For Nurx Inc., a telemedicine provider of birth-control services, the mission goes beyond convenience.
The San Francisco company aims to serve young women who lack access to reproductive health services in rural and conservative parts of the U.S. Three years after it launched, Texas and Indiana are among Nurx’s top five markets, and demand has been so strong that it has offset opposition from groups in North Carolina.
Now, with a fresh $36 million in Series B funding and Chelsea Clinton joining its board, Nurx hopes to build out a comprehensive reproductive health platform available nationwide.

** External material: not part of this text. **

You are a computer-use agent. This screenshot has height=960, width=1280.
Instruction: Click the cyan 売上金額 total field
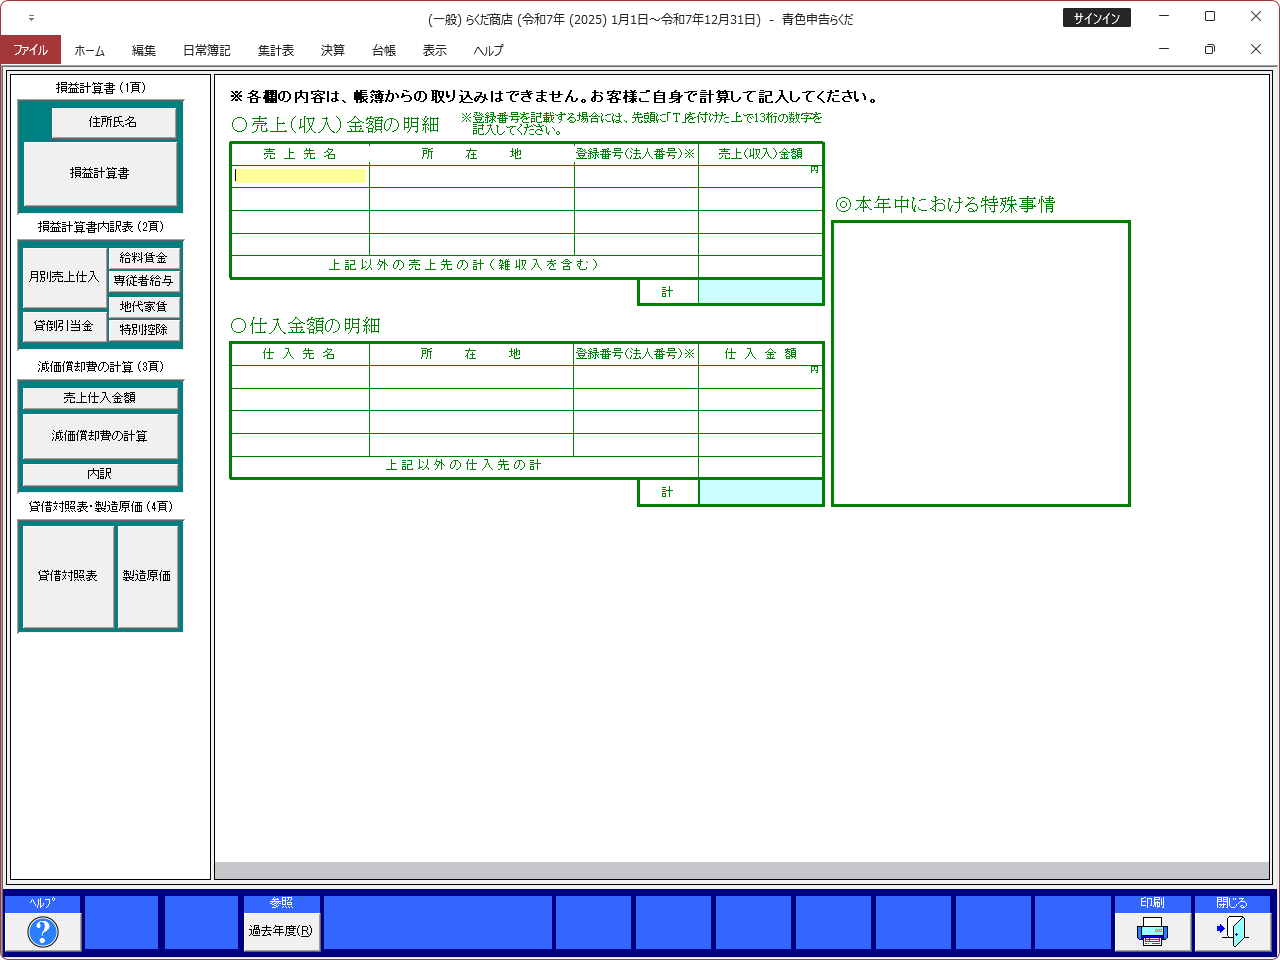(x=760, y=292)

Available in 17 states, Nurx allows anyone with a smartphone to get a consultation with a medical professional and obtain a prescription for birth control, emergency contraceptives or the HIV-prevention medication PrEP. It also makes referrals for services the company can’t currently provide.
Ms. Clinton said she was drawn to the company for its approach to serving what she called reproductive health-care “deserts,” particularly in remote places or states with restrictive laws.
“With efforts you see around the country to further restrict reproductive health access, we need to set the bar high to connect people with information and birth control access,” Ms. Clinton said. “We want to see as much innovation both in for-profit and not-for-profit models for sustained access, and this is a moment where we are more likely to see that in a private company.”
Kleiner Perkins Caufield & Byers led the round, with participation from Union Square Ventures, Y Combinator and Lowercase Capital. The financing brings Nurx’s total to $42 million and represents a big push behind a startup that initially attracted so much attention it couldn’t meet demand, said Kleiner General Partner Noah Knauf.
“You see a lot of companies really having to throw everything they have into customer acquisition. This it not the case with Nurx,” said Mr. Knauf, who will join the company’s board. “There are very real issues with access to birth control in the middle of country, and there are still stigmas associated with populations Nurx serves.”
Chief Executive Hans Gangeskar said Nurx sees growing demand for its HIV-prevention medication in regions where transmission of the virus has been on the rise.
Mr. Gangeskar said the company plans to use the financing to expand its suite of services, hiring more full-time nurses and expanding its network of part-time physicians and nurse practitioners.